Clearing dead cells is a vital part of the body’s functioning. Cells that are aging, damaged or infected are programmed to die, a process called apoptosis, then cleared out and replaced. The clearance is carried out by immune cells called phagocytes which engulf and destroy the apoptotic cells.
“If a dying cell is not cleared it will go into a post-apoptotic stage called necrosis, where it will lose its membrane permeability and spill its intracellular components into the periphery,” explained Terry Means, an assistant professor of medicine at Harvard Medical School, in an email to this Correspondent. Dr. Means is the corresponding author of a paper published in Nature recently. “These intracellular components have never been seen by our immune system and often an antibody response is generated against them.”
This is commonly seen in several inflammatory diseases like lupus in humans. The team led by Means has described a molecule that is crucial for dead cell removal in mice and, if confirmed in humans, could be used to treat such disorders.

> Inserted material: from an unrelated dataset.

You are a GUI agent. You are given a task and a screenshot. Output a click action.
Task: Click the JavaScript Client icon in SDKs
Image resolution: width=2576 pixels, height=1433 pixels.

Dead cells differentiate themselves from their healthy counterparts by molecules on their surface that act as “eat me” signals for phagocytes. C1q molecule is one such “eat me” signal. What was not known until now is the receptor protein on the phagocyte which recognises and binds to the C1q on the dead cell, before engulfing it.
In the C. elegans worm, a receptor called CED-1 is known to do this. Mice and humans have a similar protein called SCARF1 on the surface of their phagocytes. The scientists wanted to test the hypothesis that SCARF1 in mammals could be playing a similar role as CED-1 in worms.
For this, Means and his team bred mice modified to lack SCARF1. They found that dead cell clearance in these mice was impaired and within a few months they developed lupus-like symptoms. This proved that the receptor is indeed crucial to recognise and engulf dead cells with the C1q “eat me” signal. The SCARF1-mediated mechanism is not the only mode of dead cell clearance, but it is a significant one. “Based upon our studies we believe that SCARF1 controls approximately 40 per cent of dead cell clearance,” said Means.
According to Means human SCARF1 too has been shown to mediate binding and engulfment of C1q-bound dead cells, but that’s not enough. “Further work will be needed to inhibit SCARF1 expression on human cells or to identify humans with SCARF1 deficiency to determine the role in humans.”
If SCARF1 proves to play a role in humans, then treatment strategies involving drugs that increase SCARF1 expression, or SCARF1 proteins that enhance the uptake of dead cells could be designed for lupus patients.